Nested and Functional Programming For Case Control Analysis

In epidemiology, outbreak investigations often rely on case control studies to test hypotheses around a probable source of contagion among many exposures.

In this blog I walkthrough a tidy approach to case control analysis, using “nesting and many models” approach I picked up from the R for Data Science book and using the results of a CDC survey used while investigating an outbreak of E. coli O157:H7 in the United States. To begin, we will need to load and install a variety of libraries before we import our raw dataset.

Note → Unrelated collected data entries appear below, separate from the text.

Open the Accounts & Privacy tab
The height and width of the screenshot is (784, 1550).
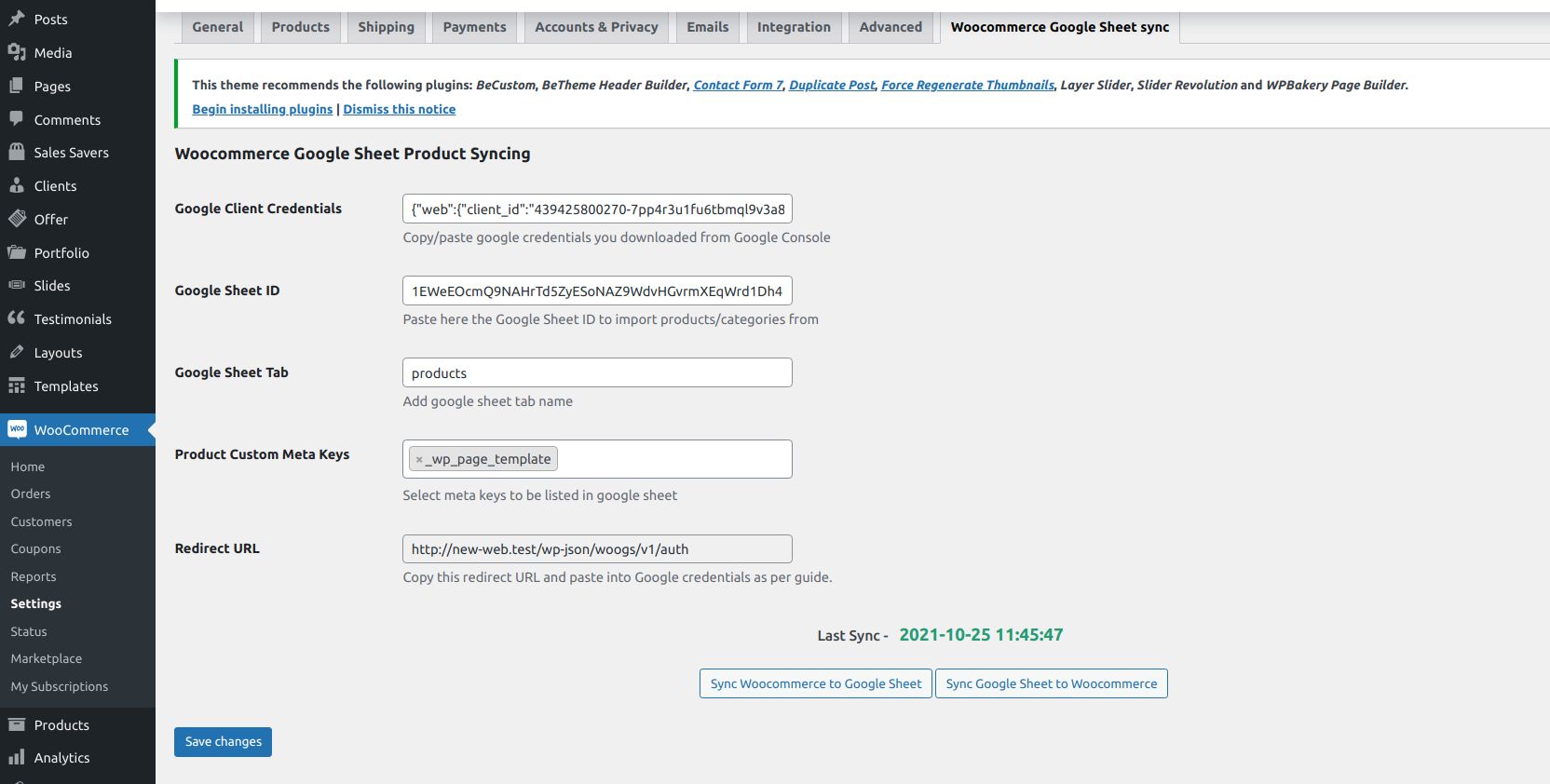596,27
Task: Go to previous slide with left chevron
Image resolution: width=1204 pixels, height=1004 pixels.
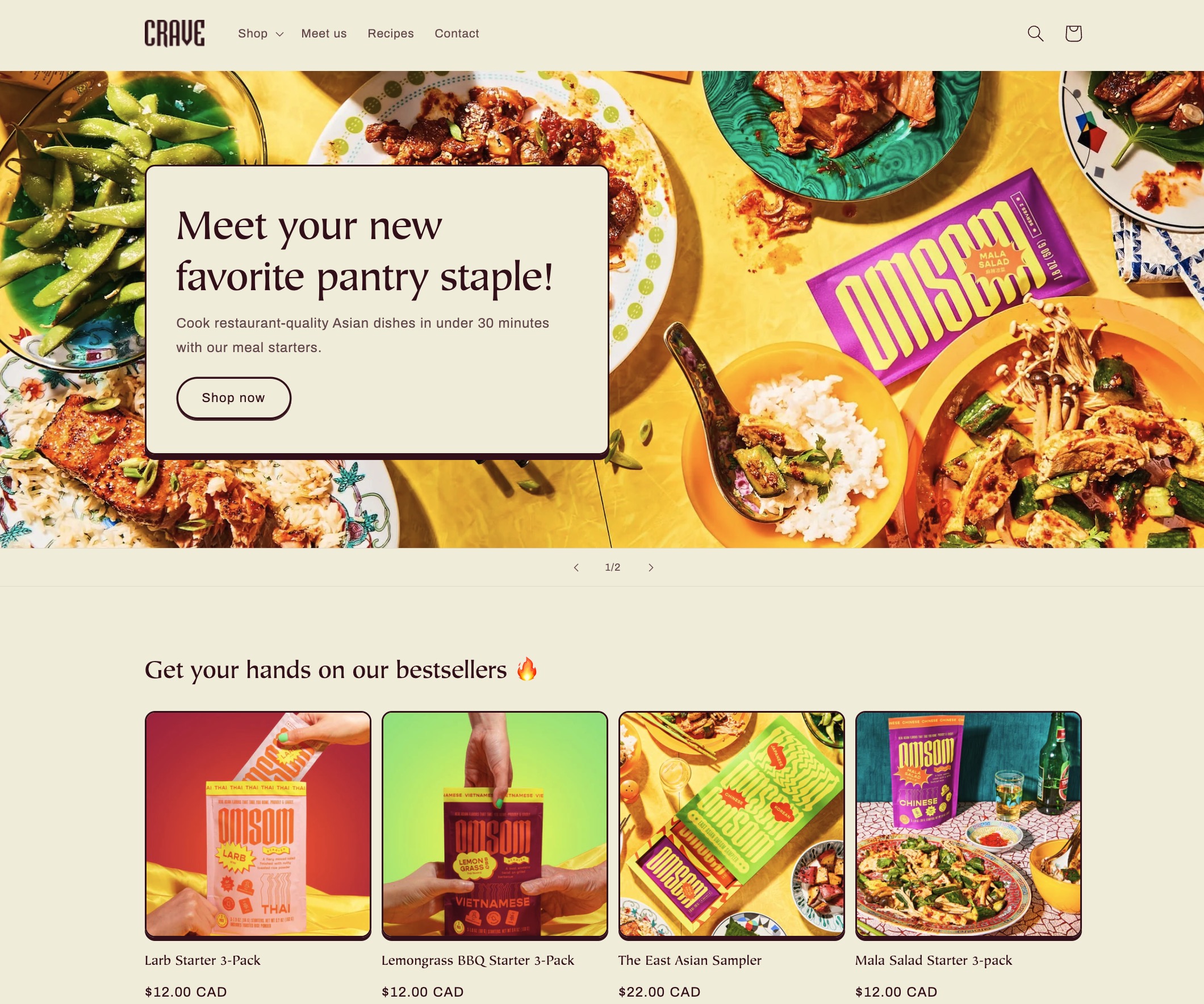Action: click(576, 567)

# installing and loading packages
if (!require("pacman")) install.packages("pacman")

pacman::p_load(
  rio, # import data
  tidyverse, janitor, # shape data
  survival, # statistics 
  broom, # model evaluation
  kableExtra, #table output
  prettydoc #knitting
  )

# turn off scipen
options(scipen = 999)

#import dataset, clean names
ecoli_cc <- import("case_control_study_readacted.xlsx") %>% 
  janitor::clean_names()

Information from this study does not come to us in a pristine form. There are cases (people who became ill) observed in the dataset who do not have an equivalent control (not ill person with identical exposure). Having identified the cases without controls, we can make a list of the cdcid values and filter those cases out of an updated line list, or dataframe etc.

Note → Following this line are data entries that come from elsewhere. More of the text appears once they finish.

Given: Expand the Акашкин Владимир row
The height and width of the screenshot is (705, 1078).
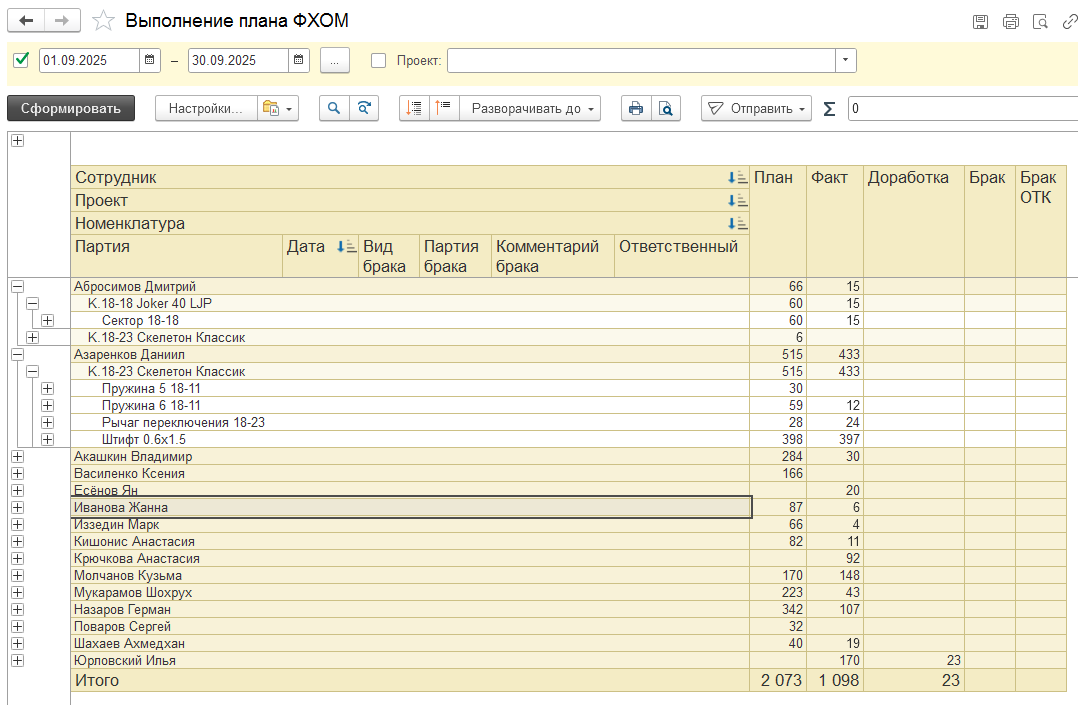Looking at the screenshot, I should click(x=17, y=457).

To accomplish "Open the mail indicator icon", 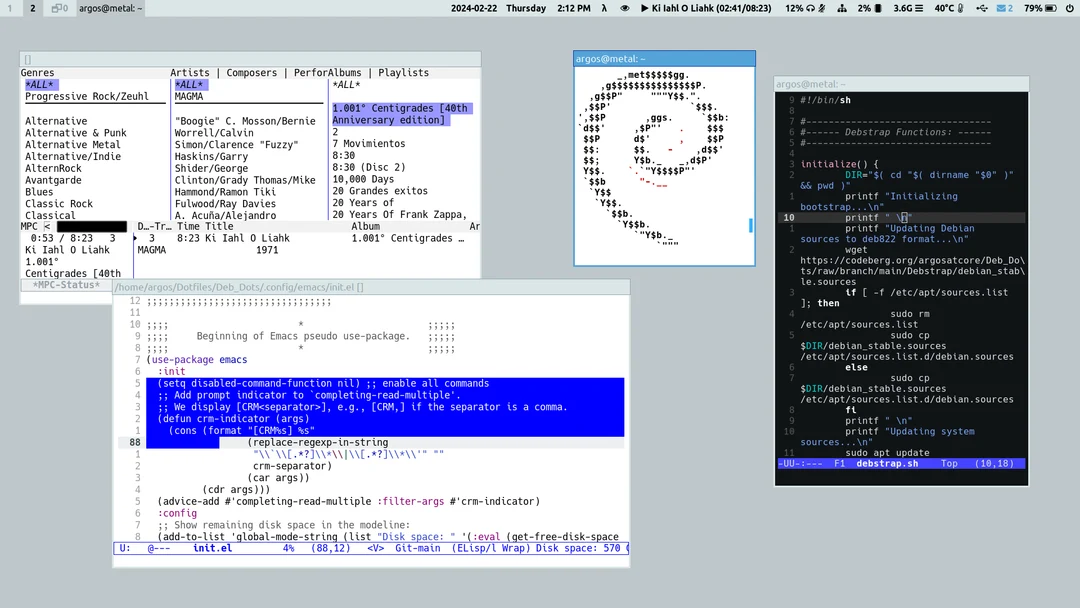I will pos(999,8).
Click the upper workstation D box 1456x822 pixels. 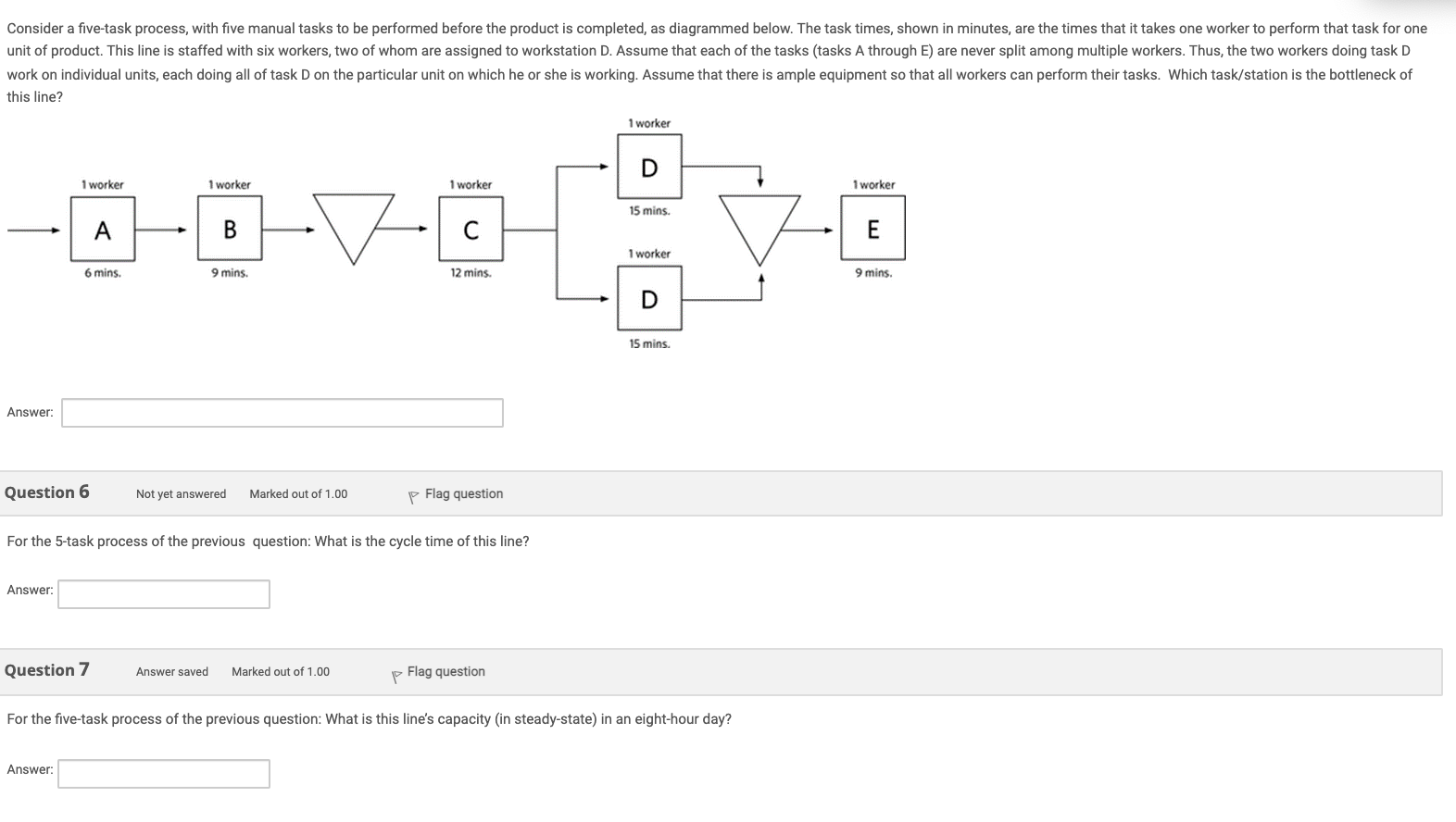[x=648, y=167]
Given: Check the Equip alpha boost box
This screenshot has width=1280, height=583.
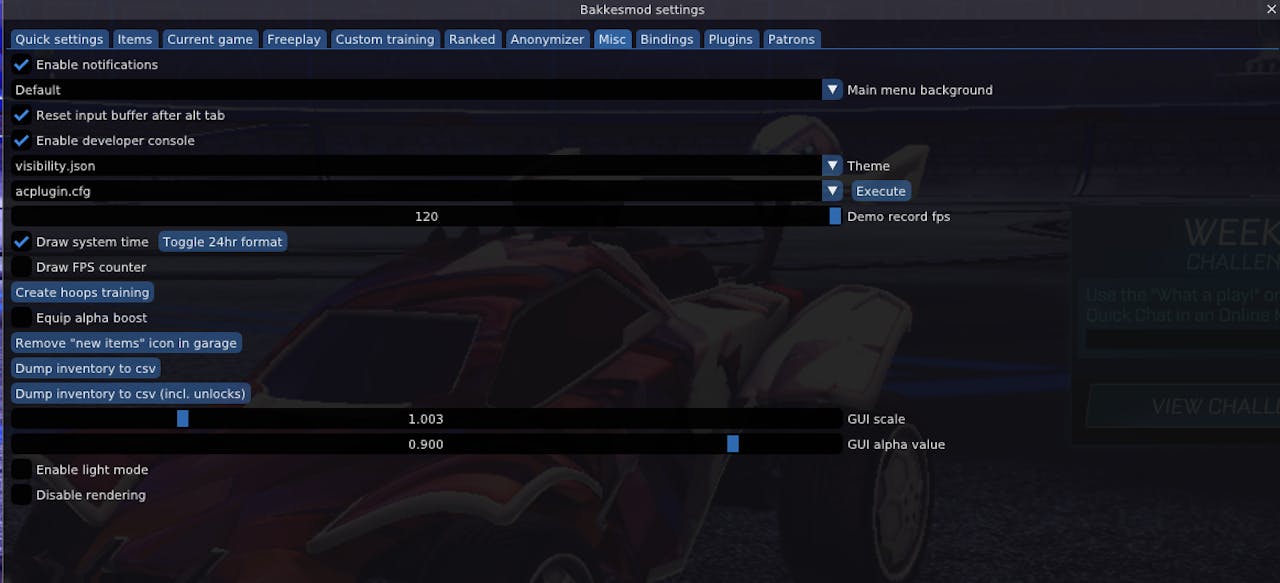Looking at the screenshot, I should 22,318.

## first we make list of cases without matched controls
unmatched_cases <- c("CDC001", "CDC006", "CDC009", "CDC012",
                     "CDC015", "CDC022", "CDC023", "CDC024",
                     "CDC037", "CDC043", "CDC045", "CDC046",
                     "CDC048", "CDC049", "CDC067", "CDC068")

One situation has multiple controls assigned to a single case. We need to pluck that case from the data frame before we can continue.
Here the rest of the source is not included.